Target strategies for drug delivery bypassing ocular barriers

Abstract

The eye is a directly accessible sensitive organ, impairment of which causes direct effect on the quality of life. Efficient ocular drug delivery remains a major challenge for the pharmaceutical scientists and researchers worldwide due to the hindrance offered by the complex ophthalmic environment, i.e., static barriers (stratified corneal epithelium, corneal stroma, sclera and other biological membranes), dynamic barriers (choroidal or conjunctival blood flow, lymphatic clearance, tear turnover) and metabolic barriers, (efflux pumps/enzymes). The anatomy and physiology of each barrier is different and so should be the ways to overcome them. Current review provides an insight into the target strategies that can be employed to surpass each barrier of anterior and posterior segment of the eye separately, exploiting its unique nature viz. hydrophilicity or lipophilicity, total net charge, permeability towards molecules, presence of enzymes etc.
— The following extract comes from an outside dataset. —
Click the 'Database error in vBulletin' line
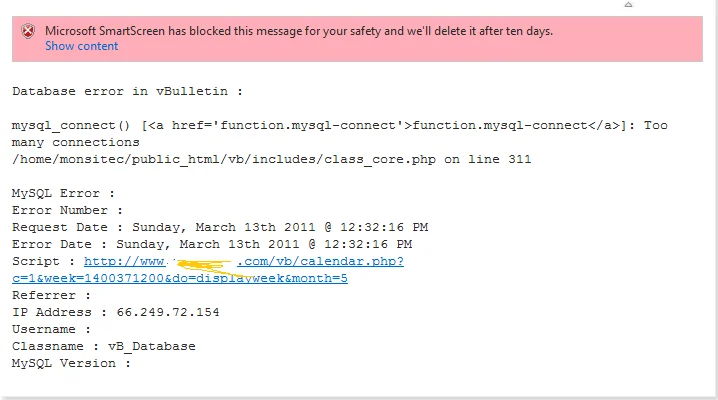(128, 91)
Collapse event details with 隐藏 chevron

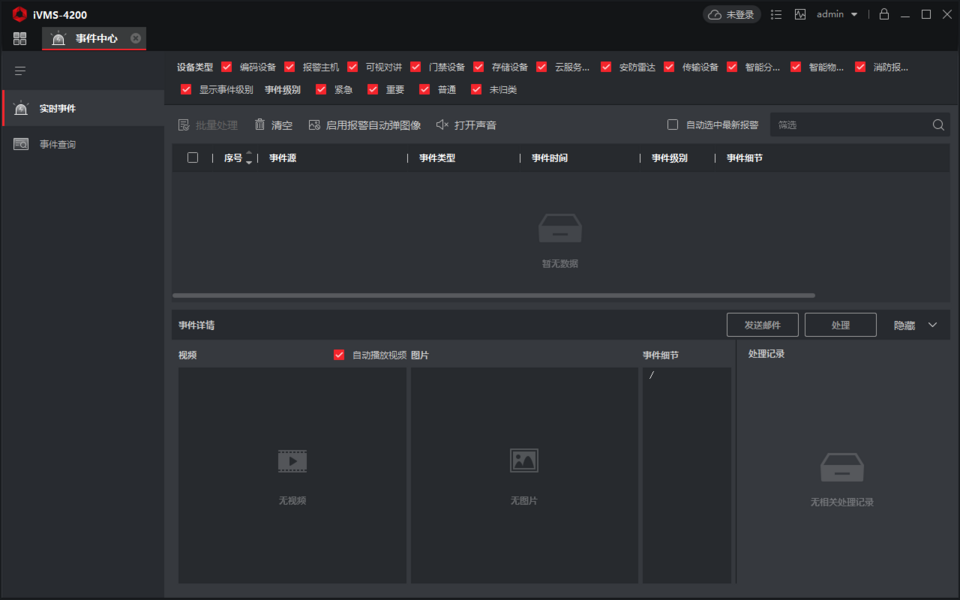pos(932,325)
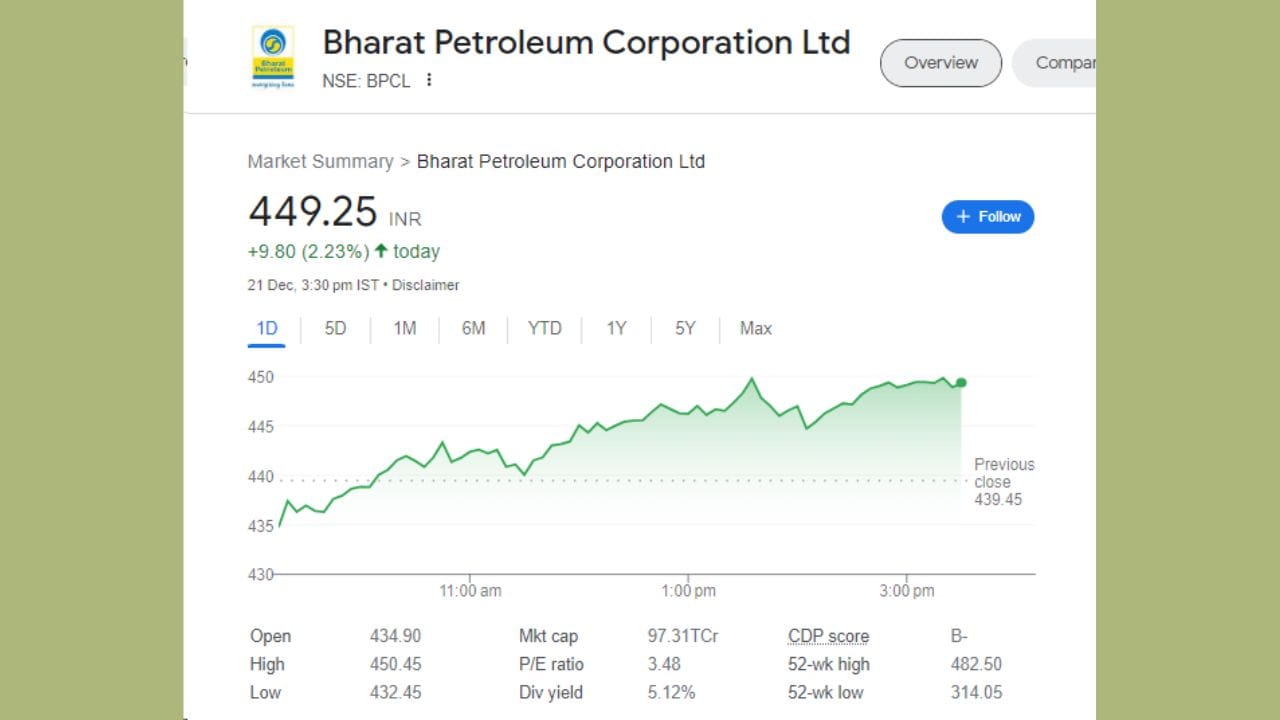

This approach can aid in the improvement of transport of therapeutic agents across the barriers, achieve optimum drug levels in the targeted tissues and provide sustained/prolong release of drugs with minimal/no side effects. Modern research describing the utility of novel nanotechnology-based drug delivery approaches for treating the ocular diseases associated with each of the barriers has also been addressed. Clinical trials pertaining to ocular nano-centric technologies have also been discussed which is a crucial step in success of any ophthalmic drug development. Regardless of the significant research and large market potential, the number of novel ocular products entering the market is very small owing to no official regulatory guidance for ophthalmic drug development. This bench to bed gap can be therefore filled by robust product development plan like using safer inactive ingredients in the formulation design. This review additionally presents the regulatory perspectives for the development of a safe and patient complaint ocular drug delivery system.